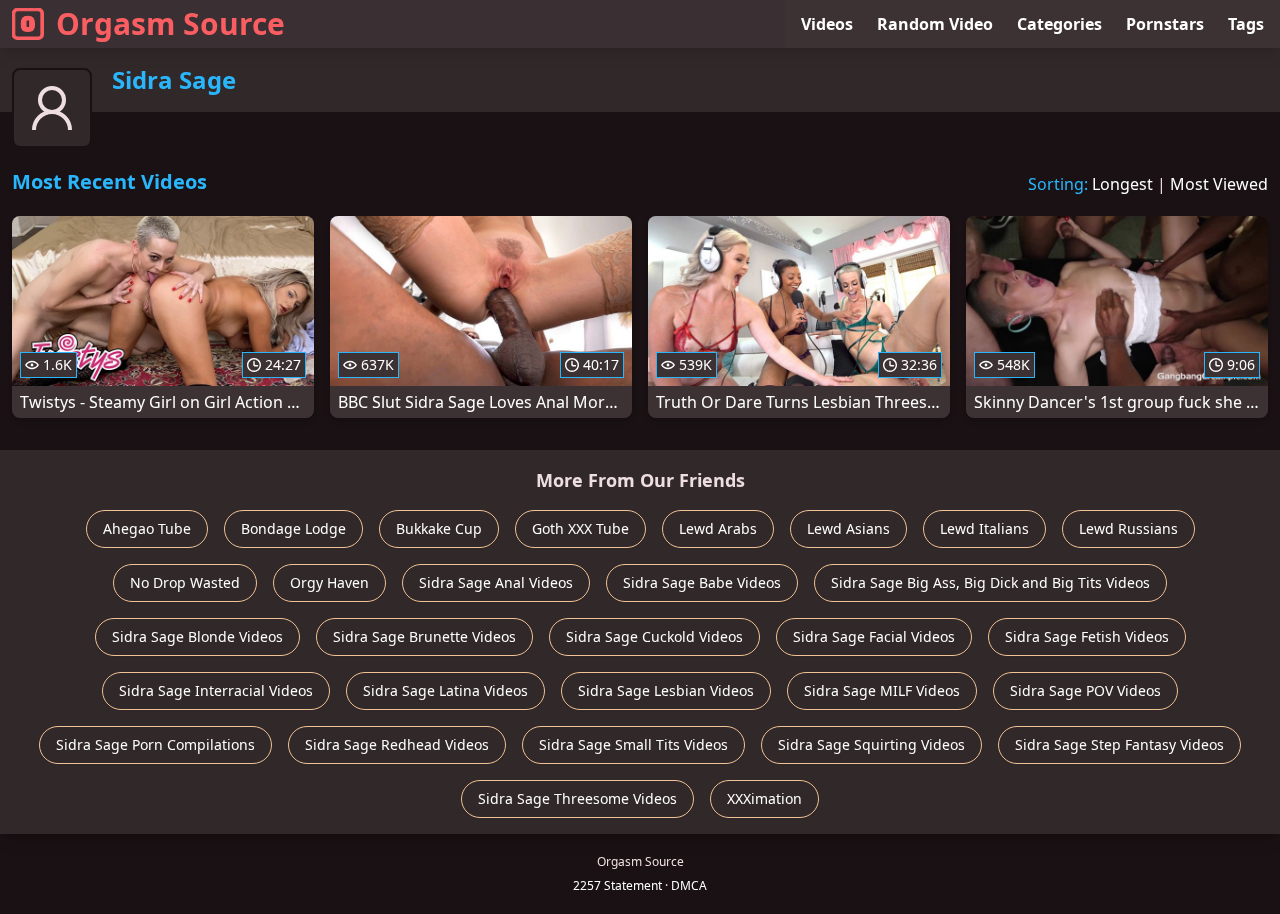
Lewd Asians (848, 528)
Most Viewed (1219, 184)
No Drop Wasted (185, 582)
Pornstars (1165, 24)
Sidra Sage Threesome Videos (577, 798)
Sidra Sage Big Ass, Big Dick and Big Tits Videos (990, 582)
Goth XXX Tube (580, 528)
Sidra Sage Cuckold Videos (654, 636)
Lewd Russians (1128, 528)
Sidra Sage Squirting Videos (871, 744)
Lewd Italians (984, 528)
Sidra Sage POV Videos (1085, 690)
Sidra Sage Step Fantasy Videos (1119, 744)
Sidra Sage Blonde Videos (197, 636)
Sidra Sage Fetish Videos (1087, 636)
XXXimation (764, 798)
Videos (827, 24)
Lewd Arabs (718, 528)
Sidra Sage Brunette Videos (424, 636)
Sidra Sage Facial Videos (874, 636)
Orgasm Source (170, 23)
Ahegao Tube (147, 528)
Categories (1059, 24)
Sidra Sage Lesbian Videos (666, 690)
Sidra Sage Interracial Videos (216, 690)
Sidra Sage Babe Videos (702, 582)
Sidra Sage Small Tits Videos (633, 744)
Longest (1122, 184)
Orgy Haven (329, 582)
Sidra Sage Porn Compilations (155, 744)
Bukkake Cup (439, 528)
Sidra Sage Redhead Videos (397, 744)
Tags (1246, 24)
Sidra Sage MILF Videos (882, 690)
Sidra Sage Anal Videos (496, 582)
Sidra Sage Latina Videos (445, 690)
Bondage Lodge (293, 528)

What the exercise asks: Without copying the pictures, transcribe the entries exactly.

Written solution:
Lewd Asians (848, 528)
Most Viewed (1219, 184)
No Drop Wasted (185, 582)
Pornstars (1165, 24)
Sidra Sage Threesome Videos (577, 798)
Sidra Sage Big Ass, Big Dick and Big Tits Videos (990, 582)
Goth XXX Tube (580, 528)
Sidra Sage Cuckold Videos (654, 636)
Lewd Russians (1128, 528)
Sidra Sage Squirting Videos (871, 744)
Lewd Italians (984, 528)
Sidra Sage POV Videos (1085, 690)
Sidra Sage Step Fantasy Videos (1119, 744)
Sidra Sage Blonde Videos (197, 636)
Sidra Sage Fetish Videos (1087, 636)
XXXimation (764, 798)
Videos (827, 24)
Lewd Arabs (718, 528)
Sidra Sage Brunette Videos (424, 636)
Sidra Sage Facial Videos (874, 636)
Orgasm Source (170, 23)
Ahegao Tube (147, 528)
Categories (1059, 24)
Sidra Sage Lesbian Videos (666, 690)
Sidra Sage Interracial Videos (216, 690)
Sidra Sage Babe Videos (702, 582)
Sidra Sage Small Tits Videos (633, 744)
Longest (1122, 184)
Orgy Haven (329, 582)
Sidra Sage Porn Compilations (155, 744)
Bukkake Cup (439, 528)
Sidra Sage Redhead Videos (397, 744)
Tags (1246, 24)
Sidra Sage MILF Videos (882, 690)
Sidra Sage Anal Videos (496, 582)
Sidra Sage Latina Videos (445, 690)
Bondage Lodge (293, 528)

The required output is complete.